(Interface element records)

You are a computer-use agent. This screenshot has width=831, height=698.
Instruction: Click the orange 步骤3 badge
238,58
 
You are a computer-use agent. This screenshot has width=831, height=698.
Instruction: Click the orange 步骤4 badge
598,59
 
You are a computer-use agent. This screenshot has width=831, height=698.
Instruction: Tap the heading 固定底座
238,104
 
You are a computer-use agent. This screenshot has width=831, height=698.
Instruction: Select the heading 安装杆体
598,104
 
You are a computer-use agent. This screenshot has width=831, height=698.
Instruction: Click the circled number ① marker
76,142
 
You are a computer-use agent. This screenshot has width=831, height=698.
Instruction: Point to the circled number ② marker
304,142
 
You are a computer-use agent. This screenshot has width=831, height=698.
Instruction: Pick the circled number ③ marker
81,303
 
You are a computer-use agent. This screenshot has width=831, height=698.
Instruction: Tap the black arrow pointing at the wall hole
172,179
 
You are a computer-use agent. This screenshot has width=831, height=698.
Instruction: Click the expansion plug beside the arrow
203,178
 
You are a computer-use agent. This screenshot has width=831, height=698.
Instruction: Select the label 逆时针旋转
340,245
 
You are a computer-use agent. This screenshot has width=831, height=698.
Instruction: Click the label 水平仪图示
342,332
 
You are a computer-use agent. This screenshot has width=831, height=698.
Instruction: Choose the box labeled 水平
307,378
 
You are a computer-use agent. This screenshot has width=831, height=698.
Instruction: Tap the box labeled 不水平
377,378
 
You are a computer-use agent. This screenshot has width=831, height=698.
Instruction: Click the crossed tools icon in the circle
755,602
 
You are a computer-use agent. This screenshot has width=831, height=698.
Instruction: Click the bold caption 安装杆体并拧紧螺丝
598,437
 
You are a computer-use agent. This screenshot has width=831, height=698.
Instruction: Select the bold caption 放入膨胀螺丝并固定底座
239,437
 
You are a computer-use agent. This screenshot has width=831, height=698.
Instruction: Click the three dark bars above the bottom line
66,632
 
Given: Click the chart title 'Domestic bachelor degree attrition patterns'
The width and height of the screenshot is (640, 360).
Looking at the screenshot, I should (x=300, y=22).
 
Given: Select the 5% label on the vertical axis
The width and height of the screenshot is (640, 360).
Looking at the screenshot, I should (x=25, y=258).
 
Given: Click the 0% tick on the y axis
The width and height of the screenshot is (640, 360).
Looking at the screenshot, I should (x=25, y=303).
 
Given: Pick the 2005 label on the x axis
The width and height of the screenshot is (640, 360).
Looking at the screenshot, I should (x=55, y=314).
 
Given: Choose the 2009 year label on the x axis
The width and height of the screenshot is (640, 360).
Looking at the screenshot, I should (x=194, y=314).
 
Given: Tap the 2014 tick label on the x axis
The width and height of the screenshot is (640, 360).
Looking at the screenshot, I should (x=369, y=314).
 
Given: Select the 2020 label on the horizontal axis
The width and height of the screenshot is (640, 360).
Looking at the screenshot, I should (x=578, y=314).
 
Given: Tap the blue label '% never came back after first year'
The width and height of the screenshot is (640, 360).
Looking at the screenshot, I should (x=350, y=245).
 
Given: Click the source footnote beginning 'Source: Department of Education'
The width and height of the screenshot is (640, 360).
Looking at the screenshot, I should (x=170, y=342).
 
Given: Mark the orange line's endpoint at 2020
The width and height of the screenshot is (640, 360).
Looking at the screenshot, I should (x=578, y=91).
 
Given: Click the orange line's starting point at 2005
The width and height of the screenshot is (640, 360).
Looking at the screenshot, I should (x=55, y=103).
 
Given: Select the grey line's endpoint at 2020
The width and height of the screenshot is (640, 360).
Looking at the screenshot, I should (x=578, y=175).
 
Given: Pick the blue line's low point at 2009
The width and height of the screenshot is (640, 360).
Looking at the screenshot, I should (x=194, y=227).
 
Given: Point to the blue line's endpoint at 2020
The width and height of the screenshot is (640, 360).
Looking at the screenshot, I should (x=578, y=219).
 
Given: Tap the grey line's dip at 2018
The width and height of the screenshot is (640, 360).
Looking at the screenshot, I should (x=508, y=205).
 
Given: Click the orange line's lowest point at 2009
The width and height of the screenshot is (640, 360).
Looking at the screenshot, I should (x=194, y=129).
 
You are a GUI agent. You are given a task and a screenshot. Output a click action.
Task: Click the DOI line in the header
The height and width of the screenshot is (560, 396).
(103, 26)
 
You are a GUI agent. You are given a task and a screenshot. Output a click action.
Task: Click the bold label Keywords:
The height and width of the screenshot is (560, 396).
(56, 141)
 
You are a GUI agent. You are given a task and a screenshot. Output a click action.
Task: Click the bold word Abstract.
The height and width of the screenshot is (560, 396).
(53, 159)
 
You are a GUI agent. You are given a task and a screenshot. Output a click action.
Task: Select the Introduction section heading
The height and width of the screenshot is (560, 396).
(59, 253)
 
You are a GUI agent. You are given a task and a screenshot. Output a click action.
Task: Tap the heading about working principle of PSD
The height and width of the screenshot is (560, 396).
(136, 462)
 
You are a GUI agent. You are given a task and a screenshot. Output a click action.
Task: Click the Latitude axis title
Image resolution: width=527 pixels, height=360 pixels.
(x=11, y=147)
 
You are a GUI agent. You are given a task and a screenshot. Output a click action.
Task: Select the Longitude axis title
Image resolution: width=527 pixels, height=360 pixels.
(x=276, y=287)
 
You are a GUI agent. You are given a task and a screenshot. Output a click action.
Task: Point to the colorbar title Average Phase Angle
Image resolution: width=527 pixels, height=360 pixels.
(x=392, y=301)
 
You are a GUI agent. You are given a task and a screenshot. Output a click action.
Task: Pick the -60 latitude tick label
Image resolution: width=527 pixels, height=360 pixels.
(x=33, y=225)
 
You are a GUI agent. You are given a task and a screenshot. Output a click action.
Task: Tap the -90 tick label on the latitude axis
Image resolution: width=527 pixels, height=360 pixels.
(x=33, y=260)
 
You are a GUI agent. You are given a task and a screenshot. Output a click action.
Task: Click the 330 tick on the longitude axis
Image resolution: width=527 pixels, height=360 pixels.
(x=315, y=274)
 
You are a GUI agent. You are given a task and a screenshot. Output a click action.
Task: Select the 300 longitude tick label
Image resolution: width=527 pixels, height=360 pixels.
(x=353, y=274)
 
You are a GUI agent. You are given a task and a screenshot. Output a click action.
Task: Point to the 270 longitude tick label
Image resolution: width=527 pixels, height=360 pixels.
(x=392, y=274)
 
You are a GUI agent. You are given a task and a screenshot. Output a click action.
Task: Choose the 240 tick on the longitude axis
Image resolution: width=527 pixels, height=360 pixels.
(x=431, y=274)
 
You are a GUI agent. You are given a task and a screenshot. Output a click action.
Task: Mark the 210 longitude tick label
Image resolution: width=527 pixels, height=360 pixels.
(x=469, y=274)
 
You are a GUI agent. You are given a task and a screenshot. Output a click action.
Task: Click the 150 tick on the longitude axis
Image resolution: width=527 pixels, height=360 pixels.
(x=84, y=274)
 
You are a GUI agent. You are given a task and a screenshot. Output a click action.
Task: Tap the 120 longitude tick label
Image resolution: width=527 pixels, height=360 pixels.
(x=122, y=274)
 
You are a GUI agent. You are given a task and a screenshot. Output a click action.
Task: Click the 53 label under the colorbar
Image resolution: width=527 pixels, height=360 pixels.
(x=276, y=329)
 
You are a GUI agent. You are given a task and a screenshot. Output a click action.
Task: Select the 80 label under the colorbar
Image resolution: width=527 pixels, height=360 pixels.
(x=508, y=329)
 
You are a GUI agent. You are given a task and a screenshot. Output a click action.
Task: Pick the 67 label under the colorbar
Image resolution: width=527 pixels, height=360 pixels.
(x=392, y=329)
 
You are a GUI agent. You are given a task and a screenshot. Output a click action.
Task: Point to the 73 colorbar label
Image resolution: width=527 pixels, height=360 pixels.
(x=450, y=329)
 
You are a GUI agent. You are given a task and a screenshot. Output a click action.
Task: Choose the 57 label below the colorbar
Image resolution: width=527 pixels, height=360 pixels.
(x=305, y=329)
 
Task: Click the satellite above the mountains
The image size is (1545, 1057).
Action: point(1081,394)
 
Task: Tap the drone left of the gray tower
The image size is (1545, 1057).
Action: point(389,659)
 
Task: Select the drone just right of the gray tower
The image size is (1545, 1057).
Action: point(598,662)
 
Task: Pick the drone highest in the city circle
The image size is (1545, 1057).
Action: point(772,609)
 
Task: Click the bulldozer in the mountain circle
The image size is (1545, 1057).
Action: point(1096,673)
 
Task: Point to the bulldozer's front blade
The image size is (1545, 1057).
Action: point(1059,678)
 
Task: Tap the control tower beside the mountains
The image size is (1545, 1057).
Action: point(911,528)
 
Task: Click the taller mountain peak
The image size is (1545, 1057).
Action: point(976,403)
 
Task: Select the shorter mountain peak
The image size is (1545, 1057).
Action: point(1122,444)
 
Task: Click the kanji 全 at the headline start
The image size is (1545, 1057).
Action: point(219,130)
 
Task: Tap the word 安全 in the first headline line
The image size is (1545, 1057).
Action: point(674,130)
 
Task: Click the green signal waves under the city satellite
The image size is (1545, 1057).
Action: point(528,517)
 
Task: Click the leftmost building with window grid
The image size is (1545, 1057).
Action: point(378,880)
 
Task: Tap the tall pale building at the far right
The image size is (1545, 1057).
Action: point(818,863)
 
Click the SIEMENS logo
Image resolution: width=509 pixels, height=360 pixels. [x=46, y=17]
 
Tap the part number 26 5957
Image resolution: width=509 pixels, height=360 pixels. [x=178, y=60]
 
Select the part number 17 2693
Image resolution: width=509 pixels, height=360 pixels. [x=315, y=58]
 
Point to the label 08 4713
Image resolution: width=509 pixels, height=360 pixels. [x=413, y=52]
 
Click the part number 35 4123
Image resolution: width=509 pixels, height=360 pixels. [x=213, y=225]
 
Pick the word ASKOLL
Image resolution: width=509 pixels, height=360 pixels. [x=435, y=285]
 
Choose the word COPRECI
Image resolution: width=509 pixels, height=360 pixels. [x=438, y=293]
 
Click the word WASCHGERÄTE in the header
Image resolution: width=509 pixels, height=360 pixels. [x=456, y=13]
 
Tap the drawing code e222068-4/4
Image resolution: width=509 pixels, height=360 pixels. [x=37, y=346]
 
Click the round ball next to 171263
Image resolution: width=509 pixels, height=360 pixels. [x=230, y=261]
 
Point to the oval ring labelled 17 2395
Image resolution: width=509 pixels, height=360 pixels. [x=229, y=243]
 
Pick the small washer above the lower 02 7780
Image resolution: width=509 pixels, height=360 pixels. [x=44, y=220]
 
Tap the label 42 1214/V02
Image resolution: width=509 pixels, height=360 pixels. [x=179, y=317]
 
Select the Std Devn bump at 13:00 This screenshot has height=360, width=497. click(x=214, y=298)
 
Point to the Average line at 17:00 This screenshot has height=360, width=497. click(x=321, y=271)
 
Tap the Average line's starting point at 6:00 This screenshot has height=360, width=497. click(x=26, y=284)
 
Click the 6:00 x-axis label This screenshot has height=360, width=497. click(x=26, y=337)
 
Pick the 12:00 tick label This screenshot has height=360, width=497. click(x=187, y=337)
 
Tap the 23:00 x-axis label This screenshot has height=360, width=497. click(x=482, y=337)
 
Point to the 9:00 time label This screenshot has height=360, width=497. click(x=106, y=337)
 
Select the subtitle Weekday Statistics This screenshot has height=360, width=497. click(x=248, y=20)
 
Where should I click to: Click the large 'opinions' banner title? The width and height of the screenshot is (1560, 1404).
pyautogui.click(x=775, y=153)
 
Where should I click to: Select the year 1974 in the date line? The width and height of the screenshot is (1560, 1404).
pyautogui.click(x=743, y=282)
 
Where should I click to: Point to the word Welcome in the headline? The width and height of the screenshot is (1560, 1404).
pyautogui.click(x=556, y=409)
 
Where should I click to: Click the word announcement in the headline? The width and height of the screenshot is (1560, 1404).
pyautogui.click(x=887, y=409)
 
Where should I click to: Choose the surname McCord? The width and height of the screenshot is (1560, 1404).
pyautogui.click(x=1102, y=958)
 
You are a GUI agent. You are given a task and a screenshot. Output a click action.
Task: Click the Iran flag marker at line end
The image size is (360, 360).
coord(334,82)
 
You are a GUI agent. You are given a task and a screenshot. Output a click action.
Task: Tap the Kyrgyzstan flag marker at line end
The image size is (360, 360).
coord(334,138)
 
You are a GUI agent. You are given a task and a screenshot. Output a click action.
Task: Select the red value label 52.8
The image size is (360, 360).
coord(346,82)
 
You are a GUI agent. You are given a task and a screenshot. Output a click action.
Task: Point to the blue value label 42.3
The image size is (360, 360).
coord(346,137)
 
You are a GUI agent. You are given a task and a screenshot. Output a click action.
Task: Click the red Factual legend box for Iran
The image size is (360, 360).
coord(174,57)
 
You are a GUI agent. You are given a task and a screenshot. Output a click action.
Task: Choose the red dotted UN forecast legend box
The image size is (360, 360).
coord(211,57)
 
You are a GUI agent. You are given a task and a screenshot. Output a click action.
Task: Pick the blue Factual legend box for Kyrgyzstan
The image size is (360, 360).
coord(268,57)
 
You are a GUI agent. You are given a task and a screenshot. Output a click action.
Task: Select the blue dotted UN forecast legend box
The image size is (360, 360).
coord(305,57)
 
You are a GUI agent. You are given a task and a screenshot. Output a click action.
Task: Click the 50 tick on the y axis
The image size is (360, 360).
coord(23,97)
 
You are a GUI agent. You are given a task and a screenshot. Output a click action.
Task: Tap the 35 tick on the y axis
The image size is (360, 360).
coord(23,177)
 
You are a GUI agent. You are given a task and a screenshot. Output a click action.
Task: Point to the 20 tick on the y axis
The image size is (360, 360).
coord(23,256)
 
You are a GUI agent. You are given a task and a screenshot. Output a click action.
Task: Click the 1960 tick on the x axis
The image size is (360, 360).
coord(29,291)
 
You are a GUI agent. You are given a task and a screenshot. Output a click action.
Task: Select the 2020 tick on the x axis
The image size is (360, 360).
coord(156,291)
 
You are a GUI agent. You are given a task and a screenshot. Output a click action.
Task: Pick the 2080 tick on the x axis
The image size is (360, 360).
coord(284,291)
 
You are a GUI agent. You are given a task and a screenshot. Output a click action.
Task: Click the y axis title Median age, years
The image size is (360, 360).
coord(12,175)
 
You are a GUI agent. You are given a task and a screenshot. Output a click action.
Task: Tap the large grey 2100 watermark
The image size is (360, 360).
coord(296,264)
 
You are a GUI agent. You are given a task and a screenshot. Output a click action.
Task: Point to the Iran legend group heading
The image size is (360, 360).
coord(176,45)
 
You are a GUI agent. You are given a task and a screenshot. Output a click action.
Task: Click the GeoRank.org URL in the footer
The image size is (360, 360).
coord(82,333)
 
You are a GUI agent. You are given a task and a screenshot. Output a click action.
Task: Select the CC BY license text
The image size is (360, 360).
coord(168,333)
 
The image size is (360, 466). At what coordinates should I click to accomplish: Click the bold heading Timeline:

> Written instruction
Copy the records from the line with "Tap the label 42 1214/V02" to the line with "Pick the 12:00", requests included, scaling every answer coordinate by 1.6 and rounding to whole numbers with halves going up. Leave everything else unchanged.

> Reply to the exercise
Tap the label 42 1214/V02
Image resolution: width=509 pixels, height=360 pixels. [x=286, y=507]
 
Select the Std Devn bump at 13:00 This screenshot has height=360, width=497. click(x=342, y=477)
 
Point to the Average line at 17:00 This screenshot has height=360, width=497. click(x=514, y=434)
 
Tap the Average line's starting point at 6:00 This screenshot has height=360, width=497. click(x=42, y=454)
 
Click the 6:00 x-axis label This screenshot has height=360, width=497. click(x=42, y=539)
 
Pick the 12:00 tick label This screenshot has height=360, width=497. click(x=299, y=539)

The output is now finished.